Accompanying the Commissioner, in the course of time we arrived at Agua Prieta, from whence I was dispatched with Mr. Thurber and Mr. Stewart to discover the town of Fronteras, and ascertain whether it could be reached with wagons. Mounting our horses we pursued a straight line for the supposed site of the town, passing through some chapparel and over broken ridges, until we arrived upon an extensive and beautiful plain, over which we galloped with free rein. About half an hour before sundown, we discovered a few thin columns of smoke ascending to the right of our road, and nearly ahead, from the top of a slight eminence about three miles distant. A few minutes brought us to the spot, but we could perceive no inhabitants about the houses on the plain, but raising our eyes to the hill, we saw the entire population of some nine hundred souls, besides four hundred soldiers, huddled together in evident alarm. They had taken us for Apaches, and fled in dismay to the presidio and protection of the military; but when they discovered that we were Americans, nothing could exceed their wonder at our hardihood and folly, as they termed it, in penetrating the country with so small a party. This fact will give the reader some idea of the abject terror with which the poor Mexicans on the frontiers of Sonora, Chihuahua and Durango regard the Apache Indians.

To persons not aware of the causes, this timidity would appear as rank cowardice; but, however true such a charge would be of the masses, yet it must be acknowledged that there are notable exceptions. The Mexicans on the northern frontier are the very lowest and poorest of their countrymen. Living in hovels and sustaining themselves in some manner never yet determined or ascertained by any other people, almost wholly without arms or ammunition, and brought up from their earliest infancy to entertain the most abject dread and horror of the Apaches, they are forever after unable to divest them selves of the belief that an Apache warrior is not a man, but some terrible ogre against whom it is useless to contend, and who is only to be avoided by flight or appeased by unconditional submission.

At Fronteras I met with Gen. Carasco, Military Governor of Sonora, and an old enemy whom it had been my lot to confront during the Mexican war. The General received us with marked hospitality and kindness; offered us refreshments of which we stood greatly in need, and dispatched runners to show Mr.
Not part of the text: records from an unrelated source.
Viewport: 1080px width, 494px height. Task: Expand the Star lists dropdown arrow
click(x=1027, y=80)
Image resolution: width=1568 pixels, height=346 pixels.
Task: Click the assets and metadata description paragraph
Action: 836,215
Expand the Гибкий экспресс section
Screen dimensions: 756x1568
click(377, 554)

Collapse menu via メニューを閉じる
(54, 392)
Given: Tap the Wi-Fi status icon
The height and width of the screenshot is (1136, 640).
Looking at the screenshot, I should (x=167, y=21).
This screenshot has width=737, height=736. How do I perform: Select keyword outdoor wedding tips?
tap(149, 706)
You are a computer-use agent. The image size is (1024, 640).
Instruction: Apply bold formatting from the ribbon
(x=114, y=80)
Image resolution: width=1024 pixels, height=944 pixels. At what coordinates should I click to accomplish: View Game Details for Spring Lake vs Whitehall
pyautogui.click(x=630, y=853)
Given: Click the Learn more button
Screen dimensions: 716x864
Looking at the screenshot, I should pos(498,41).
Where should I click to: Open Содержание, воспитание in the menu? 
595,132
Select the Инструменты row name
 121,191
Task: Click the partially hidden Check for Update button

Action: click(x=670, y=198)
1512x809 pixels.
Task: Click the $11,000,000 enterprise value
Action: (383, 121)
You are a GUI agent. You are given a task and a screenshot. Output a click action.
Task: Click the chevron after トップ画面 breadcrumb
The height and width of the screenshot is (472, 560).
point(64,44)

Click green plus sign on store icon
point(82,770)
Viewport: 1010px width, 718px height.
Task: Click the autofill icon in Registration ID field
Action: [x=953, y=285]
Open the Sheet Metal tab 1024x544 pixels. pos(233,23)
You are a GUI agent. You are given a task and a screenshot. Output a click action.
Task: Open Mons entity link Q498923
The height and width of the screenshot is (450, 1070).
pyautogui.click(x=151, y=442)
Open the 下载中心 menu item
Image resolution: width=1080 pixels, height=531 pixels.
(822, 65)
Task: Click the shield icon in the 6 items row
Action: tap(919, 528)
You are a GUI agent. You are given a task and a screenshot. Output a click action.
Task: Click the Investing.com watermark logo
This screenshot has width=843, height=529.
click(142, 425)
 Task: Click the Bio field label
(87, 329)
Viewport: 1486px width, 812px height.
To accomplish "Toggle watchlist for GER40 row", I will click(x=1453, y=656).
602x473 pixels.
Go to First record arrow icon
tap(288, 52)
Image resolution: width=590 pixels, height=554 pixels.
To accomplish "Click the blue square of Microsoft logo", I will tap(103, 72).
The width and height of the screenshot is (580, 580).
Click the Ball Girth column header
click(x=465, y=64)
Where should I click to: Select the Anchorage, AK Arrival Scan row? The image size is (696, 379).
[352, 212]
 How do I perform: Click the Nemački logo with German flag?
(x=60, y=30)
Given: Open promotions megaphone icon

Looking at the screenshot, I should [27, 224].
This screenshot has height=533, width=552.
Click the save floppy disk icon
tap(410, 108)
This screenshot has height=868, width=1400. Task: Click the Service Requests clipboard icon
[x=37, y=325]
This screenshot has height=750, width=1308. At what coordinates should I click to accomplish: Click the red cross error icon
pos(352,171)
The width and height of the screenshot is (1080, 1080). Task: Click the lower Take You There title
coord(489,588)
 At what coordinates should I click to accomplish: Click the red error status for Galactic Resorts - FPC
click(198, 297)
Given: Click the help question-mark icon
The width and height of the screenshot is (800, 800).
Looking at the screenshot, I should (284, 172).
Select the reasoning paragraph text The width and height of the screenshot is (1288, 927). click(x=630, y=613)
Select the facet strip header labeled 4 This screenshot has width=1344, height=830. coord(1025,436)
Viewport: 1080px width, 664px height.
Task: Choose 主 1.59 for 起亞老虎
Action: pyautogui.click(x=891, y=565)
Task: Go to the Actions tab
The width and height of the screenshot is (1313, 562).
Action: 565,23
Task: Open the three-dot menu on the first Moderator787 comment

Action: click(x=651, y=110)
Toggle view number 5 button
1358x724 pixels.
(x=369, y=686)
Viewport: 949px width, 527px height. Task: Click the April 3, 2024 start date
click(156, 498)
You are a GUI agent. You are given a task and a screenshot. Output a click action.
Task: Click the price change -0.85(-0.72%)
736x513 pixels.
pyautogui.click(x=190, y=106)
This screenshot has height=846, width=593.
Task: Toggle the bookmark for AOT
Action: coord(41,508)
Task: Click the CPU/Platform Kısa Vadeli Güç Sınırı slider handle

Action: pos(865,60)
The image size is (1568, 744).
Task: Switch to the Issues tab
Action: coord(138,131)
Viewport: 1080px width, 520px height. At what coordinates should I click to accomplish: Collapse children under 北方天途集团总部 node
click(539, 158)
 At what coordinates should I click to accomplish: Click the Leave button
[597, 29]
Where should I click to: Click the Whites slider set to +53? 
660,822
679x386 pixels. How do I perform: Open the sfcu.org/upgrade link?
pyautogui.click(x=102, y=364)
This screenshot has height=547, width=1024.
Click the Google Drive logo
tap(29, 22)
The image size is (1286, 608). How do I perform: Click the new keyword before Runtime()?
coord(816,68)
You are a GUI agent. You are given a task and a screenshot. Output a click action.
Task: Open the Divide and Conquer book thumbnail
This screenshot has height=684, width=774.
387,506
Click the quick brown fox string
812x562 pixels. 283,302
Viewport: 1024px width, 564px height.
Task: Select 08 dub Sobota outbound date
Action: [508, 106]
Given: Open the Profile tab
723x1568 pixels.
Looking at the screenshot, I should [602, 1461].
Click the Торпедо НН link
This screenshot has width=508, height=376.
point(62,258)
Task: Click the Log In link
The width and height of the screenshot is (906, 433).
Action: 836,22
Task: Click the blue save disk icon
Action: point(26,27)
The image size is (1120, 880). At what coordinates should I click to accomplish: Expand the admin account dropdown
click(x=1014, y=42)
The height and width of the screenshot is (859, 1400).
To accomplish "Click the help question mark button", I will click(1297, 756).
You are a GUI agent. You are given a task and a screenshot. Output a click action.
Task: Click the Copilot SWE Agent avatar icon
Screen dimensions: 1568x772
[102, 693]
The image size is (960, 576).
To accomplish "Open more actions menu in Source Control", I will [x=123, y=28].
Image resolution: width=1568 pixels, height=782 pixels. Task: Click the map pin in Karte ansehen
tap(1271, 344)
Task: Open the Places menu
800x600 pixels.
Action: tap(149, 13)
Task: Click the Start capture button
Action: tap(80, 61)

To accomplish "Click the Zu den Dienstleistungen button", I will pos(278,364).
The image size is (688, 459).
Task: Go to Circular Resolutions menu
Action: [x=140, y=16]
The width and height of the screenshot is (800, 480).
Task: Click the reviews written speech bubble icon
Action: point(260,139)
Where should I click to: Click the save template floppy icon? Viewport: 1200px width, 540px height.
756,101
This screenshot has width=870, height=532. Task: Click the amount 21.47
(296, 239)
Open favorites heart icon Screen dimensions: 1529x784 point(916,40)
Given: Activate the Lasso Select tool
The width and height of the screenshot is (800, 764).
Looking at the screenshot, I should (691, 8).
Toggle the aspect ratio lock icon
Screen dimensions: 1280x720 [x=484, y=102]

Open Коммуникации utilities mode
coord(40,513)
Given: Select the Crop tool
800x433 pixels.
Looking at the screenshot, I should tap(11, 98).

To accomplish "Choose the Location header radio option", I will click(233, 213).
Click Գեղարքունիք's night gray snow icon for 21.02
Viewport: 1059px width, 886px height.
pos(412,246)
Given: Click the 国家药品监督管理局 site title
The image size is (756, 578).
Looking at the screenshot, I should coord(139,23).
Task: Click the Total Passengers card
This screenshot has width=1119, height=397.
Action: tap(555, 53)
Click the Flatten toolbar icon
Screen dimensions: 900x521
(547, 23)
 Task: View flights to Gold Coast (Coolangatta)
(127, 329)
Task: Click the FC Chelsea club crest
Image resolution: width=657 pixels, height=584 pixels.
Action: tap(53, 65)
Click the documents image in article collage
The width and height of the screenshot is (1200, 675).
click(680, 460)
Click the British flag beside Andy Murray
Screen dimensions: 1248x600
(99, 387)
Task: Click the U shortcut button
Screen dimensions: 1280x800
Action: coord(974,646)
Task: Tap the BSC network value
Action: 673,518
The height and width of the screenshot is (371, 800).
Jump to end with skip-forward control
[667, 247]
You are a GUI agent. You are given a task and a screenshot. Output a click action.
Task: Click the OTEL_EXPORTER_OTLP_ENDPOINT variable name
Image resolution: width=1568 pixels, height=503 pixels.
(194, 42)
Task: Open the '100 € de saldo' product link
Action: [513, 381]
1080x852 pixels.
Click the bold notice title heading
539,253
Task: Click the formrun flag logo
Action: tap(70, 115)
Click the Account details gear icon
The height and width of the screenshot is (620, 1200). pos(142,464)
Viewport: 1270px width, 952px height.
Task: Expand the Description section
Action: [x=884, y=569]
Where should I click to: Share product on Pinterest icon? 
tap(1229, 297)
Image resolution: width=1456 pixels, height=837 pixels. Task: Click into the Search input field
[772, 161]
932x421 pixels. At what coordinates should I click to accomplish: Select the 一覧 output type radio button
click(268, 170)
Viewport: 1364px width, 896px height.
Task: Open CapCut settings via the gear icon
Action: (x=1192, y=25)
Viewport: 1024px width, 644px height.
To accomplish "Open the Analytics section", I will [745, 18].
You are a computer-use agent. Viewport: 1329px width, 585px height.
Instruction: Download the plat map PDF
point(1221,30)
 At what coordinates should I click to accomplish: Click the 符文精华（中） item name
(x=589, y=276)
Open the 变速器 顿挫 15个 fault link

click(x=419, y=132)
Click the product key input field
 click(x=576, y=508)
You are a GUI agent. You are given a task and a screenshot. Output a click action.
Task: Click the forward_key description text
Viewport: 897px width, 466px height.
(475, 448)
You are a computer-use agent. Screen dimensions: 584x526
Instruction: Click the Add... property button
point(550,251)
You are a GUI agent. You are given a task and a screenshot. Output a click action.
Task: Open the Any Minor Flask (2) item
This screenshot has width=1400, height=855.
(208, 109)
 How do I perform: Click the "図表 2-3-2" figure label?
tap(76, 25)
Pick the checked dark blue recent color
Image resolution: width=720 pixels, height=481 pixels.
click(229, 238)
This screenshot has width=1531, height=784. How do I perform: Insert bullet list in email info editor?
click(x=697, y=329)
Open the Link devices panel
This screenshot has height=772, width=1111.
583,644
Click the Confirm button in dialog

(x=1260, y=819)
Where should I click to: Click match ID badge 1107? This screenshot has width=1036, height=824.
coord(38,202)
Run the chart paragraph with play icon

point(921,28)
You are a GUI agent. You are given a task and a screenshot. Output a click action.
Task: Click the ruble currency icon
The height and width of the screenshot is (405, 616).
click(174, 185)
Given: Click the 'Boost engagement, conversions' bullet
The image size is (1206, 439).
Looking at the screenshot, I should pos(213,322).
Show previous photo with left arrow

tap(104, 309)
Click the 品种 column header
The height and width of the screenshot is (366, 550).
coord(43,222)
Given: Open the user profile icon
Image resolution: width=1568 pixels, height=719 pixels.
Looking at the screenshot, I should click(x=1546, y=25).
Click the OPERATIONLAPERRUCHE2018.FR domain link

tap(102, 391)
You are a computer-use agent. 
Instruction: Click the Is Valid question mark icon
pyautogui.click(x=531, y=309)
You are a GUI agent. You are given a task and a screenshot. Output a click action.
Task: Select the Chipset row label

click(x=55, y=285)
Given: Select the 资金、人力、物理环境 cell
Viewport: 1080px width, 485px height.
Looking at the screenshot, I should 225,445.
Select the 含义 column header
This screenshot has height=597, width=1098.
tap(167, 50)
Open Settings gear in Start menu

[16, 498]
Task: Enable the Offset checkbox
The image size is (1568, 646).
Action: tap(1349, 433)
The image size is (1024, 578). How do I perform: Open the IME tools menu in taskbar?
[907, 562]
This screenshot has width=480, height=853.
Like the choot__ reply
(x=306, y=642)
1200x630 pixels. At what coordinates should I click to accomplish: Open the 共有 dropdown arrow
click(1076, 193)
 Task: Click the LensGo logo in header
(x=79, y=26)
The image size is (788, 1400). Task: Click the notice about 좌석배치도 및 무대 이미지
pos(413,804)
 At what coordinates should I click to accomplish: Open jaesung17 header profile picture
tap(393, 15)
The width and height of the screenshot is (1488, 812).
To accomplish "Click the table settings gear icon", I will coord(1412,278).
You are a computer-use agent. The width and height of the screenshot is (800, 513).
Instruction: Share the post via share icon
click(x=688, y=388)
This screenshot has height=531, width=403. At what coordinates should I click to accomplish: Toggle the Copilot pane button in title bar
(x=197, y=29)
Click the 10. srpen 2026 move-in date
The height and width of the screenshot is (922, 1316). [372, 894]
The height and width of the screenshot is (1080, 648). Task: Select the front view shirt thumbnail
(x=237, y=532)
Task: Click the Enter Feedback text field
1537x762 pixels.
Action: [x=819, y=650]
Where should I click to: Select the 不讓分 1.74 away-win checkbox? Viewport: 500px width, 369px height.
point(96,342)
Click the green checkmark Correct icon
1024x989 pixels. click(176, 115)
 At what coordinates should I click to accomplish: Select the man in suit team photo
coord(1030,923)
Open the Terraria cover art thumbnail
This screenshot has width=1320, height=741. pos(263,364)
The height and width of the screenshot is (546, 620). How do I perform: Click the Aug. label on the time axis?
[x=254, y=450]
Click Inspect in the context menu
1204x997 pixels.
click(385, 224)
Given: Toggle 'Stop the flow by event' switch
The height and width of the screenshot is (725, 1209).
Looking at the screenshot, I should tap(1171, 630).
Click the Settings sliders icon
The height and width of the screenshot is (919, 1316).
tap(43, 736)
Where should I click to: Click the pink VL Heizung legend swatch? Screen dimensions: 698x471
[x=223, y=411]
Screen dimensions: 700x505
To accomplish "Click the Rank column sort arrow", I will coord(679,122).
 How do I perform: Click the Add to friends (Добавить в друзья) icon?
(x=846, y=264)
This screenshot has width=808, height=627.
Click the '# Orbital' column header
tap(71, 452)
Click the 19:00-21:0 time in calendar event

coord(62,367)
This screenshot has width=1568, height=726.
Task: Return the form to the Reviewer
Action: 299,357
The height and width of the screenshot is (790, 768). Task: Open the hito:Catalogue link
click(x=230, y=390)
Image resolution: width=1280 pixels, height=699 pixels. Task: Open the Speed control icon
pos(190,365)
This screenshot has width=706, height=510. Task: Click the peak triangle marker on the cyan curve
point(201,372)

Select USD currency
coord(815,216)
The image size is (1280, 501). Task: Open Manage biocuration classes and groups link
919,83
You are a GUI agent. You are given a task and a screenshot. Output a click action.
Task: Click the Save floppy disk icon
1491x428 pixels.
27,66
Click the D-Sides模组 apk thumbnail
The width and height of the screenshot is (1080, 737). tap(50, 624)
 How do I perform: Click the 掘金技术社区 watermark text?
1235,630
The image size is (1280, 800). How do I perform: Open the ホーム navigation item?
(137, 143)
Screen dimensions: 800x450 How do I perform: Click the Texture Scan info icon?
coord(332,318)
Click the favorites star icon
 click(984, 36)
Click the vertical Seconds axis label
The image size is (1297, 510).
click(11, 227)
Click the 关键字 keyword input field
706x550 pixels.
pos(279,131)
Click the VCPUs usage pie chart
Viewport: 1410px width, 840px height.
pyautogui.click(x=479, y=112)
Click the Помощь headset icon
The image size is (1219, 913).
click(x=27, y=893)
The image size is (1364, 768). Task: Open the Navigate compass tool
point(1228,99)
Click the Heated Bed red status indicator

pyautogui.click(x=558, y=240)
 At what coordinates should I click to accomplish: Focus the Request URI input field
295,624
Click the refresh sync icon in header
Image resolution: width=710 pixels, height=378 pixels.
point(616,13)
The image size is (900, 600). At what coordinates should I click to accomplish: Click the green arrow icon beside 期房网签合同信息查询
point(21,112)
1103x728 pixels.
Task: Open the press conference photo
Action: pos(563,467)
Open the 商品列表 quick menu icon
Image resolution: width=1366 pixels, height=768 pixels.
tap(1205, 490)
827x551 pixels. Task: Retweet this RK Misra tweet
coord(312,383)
Bartlett the way into the town. During the evening's session, which lasted into the "wee sma' hours ayont the twal," the conversation turned upon the battle of Cerro Gordo, where the General commanded a brigade, and we discovered that he barely escaped falling into our hands. Discussing the character of the Apaches and the policy of the Mexican government in their regard, the General made the following remarks:

"There is a small town named Janos, in Chihuahua, near the eastern boundary of Sonora, where the Apaches have for several years been received and provided with rations by the Government of that State, although the same Indians were at the time in open war with the Mexicans of Sonora. Not being able to comprehend the virtue of a policy which feeds Indians in one State that they might prey upon and destroy the citizens of an other, I concluded that my duty was to destroy the enemy wherever I could find him. Acting upon this decision, I waited until the allotted time for the Apaches to visit Janos to obtain their regular quarterly rations, and, by forced marches at night, succeeded in reaching the place just as the carnival was at its height. We killed a hundred and thirty, and took about ninety prisoners, principally women and children. Col. Medina, commanding the State of Chihuahua, was so enraged at my action, that he made formal complaint to the Supreme Government, which, however, after some unnecessary delay, approved of my course."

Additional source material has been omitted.